→ Stored data

==============================

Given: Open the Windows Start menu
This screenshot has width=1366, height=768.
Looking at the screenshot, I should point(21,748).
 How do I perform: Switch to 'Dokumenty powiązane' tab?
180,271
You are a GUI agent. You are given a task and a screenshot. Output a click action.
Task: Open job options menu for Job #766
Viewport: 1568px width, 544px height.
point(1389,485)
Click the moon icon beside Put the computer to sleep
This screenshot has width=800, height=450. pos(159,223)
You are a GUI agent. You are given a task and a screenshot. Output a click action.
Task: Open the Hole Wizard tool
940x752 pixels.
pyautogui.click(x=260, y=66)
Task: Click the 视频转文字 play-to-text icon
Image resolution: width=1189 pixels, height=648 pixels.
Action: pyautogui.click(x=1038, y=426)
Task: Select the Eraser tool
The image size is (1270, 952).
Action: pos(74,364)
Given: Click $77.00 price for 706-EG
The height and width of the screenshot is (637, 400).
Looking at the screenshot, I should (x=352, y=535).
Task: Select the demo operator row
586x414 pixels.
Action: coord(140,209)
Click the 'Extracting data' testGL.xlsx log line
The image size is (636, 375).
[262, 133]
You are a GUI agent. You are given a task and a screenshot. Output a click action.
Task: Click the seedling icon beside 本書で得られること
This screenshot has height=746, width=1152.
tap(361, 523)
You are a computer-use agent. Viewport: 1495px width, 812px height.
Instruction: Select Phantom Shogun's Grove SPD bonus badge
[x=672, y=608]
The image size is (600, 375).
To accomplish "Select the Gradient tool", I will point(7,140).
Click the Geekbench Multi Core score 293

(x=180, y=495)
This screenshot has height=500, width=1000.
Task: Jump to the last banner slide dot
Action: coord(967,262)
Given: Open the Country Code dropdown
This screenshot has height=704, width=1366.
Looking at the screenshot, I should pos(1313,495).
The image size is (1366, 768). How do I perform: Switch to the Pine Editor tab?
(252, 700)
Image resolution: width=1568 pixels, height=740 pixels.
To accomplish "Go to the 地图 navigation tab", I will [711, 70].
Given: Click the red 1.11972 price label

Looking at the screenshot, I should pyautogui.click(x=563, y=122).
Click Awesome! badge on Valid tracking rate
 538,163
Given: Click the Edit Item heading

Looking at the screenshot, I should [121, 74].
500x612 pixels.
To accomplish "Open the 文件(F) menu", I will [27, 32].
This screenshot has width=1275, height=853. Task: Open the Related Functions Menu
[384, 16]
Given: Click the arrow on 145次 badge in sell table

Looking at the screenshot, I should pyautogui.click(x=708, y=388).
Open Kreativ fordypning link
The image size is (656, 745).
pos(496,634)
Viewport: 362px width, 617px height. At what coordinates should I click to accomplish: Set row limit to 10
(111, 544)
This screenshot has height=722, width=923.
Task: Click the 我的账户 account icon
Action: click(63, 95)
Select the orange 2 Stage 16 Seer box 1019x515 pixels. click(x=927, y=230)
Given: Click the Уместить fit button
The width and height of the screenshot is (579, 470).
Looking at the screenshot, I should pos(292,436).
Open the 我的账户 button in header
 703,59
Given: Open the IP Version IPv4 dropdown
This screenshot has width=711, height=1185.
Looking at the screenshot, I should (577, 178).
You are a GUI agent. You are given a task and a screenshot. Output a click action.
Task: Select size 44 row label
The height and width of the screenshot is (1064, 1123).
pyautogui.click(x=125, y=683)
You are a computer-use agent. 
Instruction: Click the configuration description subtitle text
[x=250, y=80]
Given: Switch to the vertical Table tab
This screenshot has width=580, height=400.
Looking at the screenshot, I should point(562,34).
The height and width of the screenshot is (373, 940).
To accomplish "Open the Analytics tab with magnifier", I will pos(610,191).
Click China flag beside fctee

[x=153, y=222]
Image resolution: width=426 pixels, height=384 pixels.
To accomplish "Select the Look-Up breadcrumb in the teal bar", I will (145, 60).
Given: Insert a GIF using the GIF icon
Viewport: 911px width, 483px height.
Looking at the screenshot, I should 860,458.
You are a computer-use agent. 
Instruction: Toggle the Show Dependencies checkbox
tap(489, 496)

==============================

→ Goal of the exercise
Lines from the top of the data above through the line containing "Task: Open job options menu for Job #766" must be repeated exactly. All other lines stay out.

→ Answer to the problem
Given: Open the Windows Start menu
This screenshot has width=1366, height=768.
Looking at the screenshot, I should point(21,748).
 How do I perform: Switch to 'Dokumenty powiązane' tab?
180,271
You are a GUI agent. You are given a task and a screenshot. Output a click action.
Task: Open job options menu for Job #766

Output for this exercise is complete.